Animabilis

En librairie le 2 nov. Planches © T. Murat/Futuropolis, 2018

texte et dessin Thierry Murat – Ed. Futuropolis

ANIMABILIS : vivifiant, stimulant, exaltant, qui peut rendre vivant… Du mot latin anima (âme, vie, air….), suivi du suffixe bilis, qui lui donne une fonction d’adjectif.

                      Cicéron, 1er siècle av. J.C.

Il neige fort ce jour de décembre 1872. Un jeune homme cherche sa route en direction de Hauwton Brigde, un village perdu du nord Yorkshire. Il est Français, journaliste et vient enquêter sur des choses bizarres qui ressurgissent ici depuis quelques temps.

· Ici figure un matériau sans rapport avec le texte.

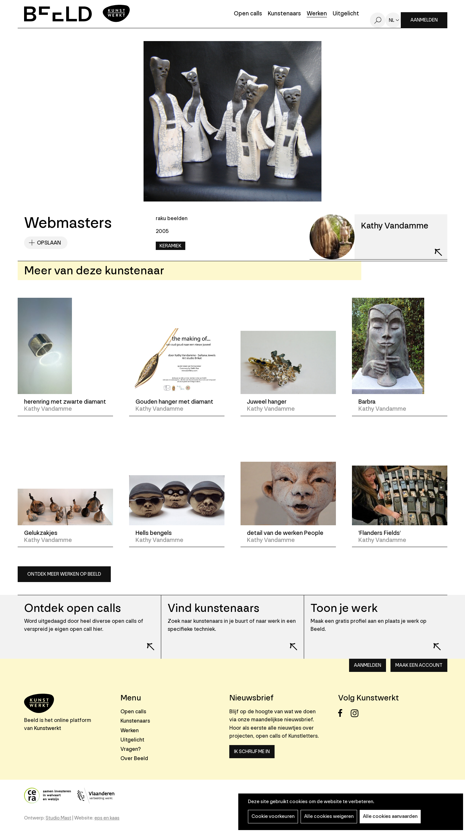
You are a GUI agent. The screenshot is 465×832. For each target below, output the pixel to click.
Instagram (356, 713)
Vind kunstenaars (213, 608)
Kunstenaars (284, 14)
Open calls (248, 14)
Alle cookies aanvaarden (390, 816)
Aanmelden (424, 20)
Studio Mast (58, 818)
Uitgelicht (346, 14)
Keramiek (170, 246)
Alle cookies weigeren (329, 816)
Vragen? (130, 749)
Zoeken (377, 20)
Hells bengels (154, 533)
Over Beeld (134, 758)
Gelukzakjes (40, 533)
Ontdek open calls (72, 608)
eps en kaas (106, 818)
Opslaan (49, 242)
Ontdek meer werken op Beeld (64, 574)
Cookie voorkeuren (272, 816)
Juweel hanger (266, 402)
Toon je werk (344, 608)
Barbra (366, 402)
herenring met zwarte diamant (65, 402)
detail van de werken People (285, 533)
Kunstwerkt (47, 728)
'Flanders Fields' (379, 533)
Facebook (343, 713)
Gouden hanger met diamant (174, 402)
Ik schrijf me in (252, 752)
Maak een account (419, 665)
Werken (317, 14)
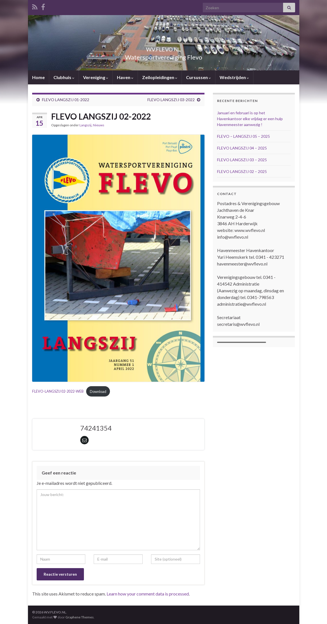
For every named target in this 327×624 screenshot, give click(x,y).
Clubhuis (63, 77)
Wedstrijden (234, 77)
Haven (125, 77)
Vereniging (95, 77)
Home (38, 77)
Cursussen (198, 77)
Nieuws (98, 125)
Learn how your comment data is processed (148, 593)
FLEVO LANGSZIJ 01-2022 (65, 99)
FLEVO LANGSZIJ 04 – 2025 (242, 148)
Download (98, 391)
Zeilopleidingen (159, 77)
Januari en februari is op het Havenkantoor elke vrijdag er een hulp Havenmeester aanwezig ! (250, 118)
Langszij (85, 125)
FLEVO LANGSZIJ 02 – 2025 (242, 171)
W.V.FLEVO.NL (164, 47)
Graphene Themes (79, 617)
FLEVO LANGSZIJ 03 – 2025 (242, 159)
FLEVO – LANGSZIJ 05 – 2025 (243, 136)
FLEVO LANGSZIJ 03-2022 (171, 99)
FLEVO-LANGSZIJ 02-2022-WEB (58, 391)
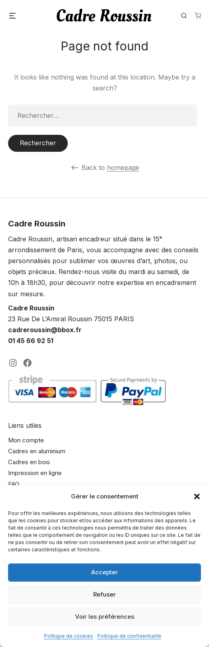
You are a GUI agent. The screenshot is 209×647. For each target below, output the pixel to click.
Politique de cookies (68, 636)
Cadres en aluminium (36, 451)
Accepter (104, 572)
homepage (123, 167)
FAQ (13, 484)
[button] (197, 496)
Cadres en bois (29, 462)
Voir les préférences (104, 616)
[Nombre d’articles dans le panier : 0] (197, 15)
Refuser (104, 594)
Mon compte (26, 440)
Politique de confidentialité (129, 636)
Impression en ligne (35, 473)
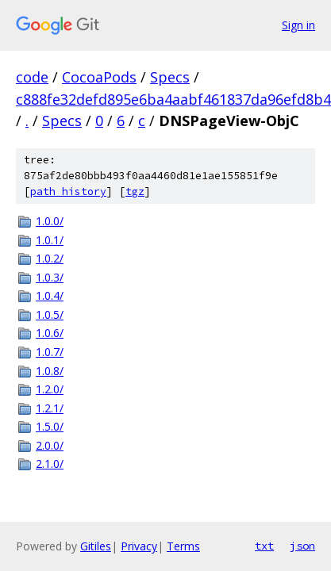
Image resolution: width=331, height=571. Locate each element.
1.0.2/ (50, 258)
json (302, 545)
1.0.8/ (50, 370)
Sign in (298, 25)
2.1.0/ (50, 463)
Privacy (139, 546)
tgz (134, 191)
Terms (183, 546)
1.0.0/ (50, 220)
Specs (170, 76)
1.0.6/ (50, 332)
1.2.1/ (50, 408)
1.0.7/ (50, 351)
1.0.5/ (50, 314)
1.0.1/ (50, 239)
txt (264, 545)
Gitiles (95, 546)
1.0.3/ (50, 277)
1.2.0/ (50, 389)
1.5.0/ (50, 426)
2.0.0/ (50, 445)
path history (68, 191)
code (32, 76)
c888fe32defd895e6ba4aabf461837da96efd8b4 (173, 99)
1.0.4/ (50, 295)
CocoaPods (99, 76)
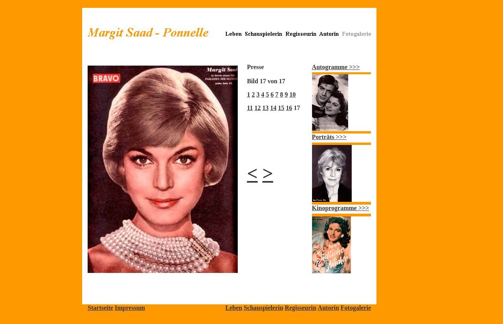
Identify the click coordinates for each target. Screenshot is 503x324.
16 (289, 107)
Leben (233, 307)
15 (281, 107)
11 (250, 107)
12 (258, 107)
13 (266, 107)
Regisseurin (300, 307)
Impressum (130, 307)
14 (273, 107)
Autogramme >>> (336, 67)
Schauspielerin (263, 307)
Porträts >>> (329, 137)
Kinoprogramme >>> (340, 208)
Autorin (328, 307)
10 (292, 94)
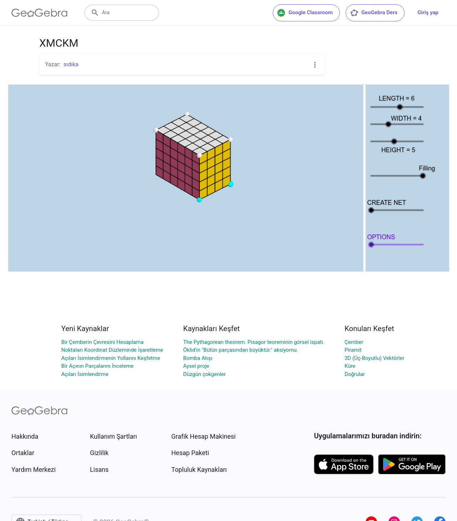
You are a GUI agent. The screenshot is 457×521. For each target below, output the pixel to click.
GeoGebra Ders (373, 13)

Sa première rencontre se fait avec une corneille qui lui abandonne un peu de son sang incarnat.

Une simple corneille ?

Dans l’auberge Old farmer’s Inn, où il est froidement accueilli, Victor de Nelville collecte les angoisses des villageois isolés, assorties de légendes aussi vivaces que leurs vieilles rivalités.

Les brebis sont décimées par une maladie mystérieuse attribuée au retour de Padfoot, le chien noir aux yeux rouges, annonciateur de la mort.

En quelle considération un esprit rationnel peut-il tenir ces « balivernes » issues d’un ésotérisme anglo-saxon ? Mais que sait-on de la tradition druidique et du haut enseignement celtique ?

La découverte, un matin brumeux, du corps pendu d’un chien noir, coïncidant avec la disparition du berger magnétiseur, fait se délier les langues, qui évoquent la lycanthropie, métamorphose de l’homme en animal. Est-on enfin débarrassé à tout jamais de Padfoot ?

Or, le corps du berger est retrouvé mort par strangulation, ainsi qu’une boîte au couvercle orné d’un pentacle contenant le cœur d’une brebis, qu’il lègue à Victor.

Dès lors, celui-ci fait des rêves dans lesquels il rencontre une femme mystérieuse, Mëy, en même temps qu’une inspiration poétique lui dicte des vers. Au matin, il découvre à son chevet la corneille, qui couvre son carnet de perles de sang.

Entre rêve et imaginaire, entre veille et sommeil, Victor va basculer du côté de la nuit et du monde poétique, associé à Satan par l’église et moqué par le commun des mortels. Monde troublant, exigeant, qui conduit aux limites de la folie, mais qui, seul, peut révéler aux hommes une autre vérité que celle, commune, colportée par livres et journaux.

Et puis, cet univers l’autorise à retrouver Mëy, et avec elle, le féminin sacré qui s’est tissé au fil des siècles.

Commencé dans la neige, ce récit se terminera tragiquement dans la neige, non sans qu’un cycle de saisons se soit écoulé.

Le prologue et l’épilogue offrent des scènes d’enfance au Moyen Âge, période connue pour avoir été traversée par le destin de ces femmes si inquiétantes et savantes que l’on nommait sorcières.

Ce récit étrange prend forme au cours d’une succession de planches au graphisme magnifique. Paysages et personnages apparaissent en noir, blanc et brun clair. Quelques bleus évoquent la nuit, le rouge orangé, les scènes d’incendie et le rouge sombre, la violence. Le trait est noir, précis, net, impressionnant d’évocation et de justesse dans les détails. Le texte apparait au bas des planches, les échanges, rares, s’inscrivent directement sur l’image. L’effet de silence est saisissant, d’autant que la première partie se déroule sous une neige épaisse qui tombe sans fin.

Un exercice d’admiration rendue à la femme, à la poésie, poétique lui-même, qui a sur nous un profond retentissement. Nicole Cortesi-Grou

160 p., 22 €

v. Archives juin 2016

Thierry Murat est auteur de bandes dessinées et illustrateur de livres pour enfants. Dans les mêmes éditions Futuropolis, il a publié « EtunwAn Celui Qui Regarde », « Au vent mauvais », « Les larmes de l’assassin ». Il s’est vu décerner de nombreux prix et récompenses.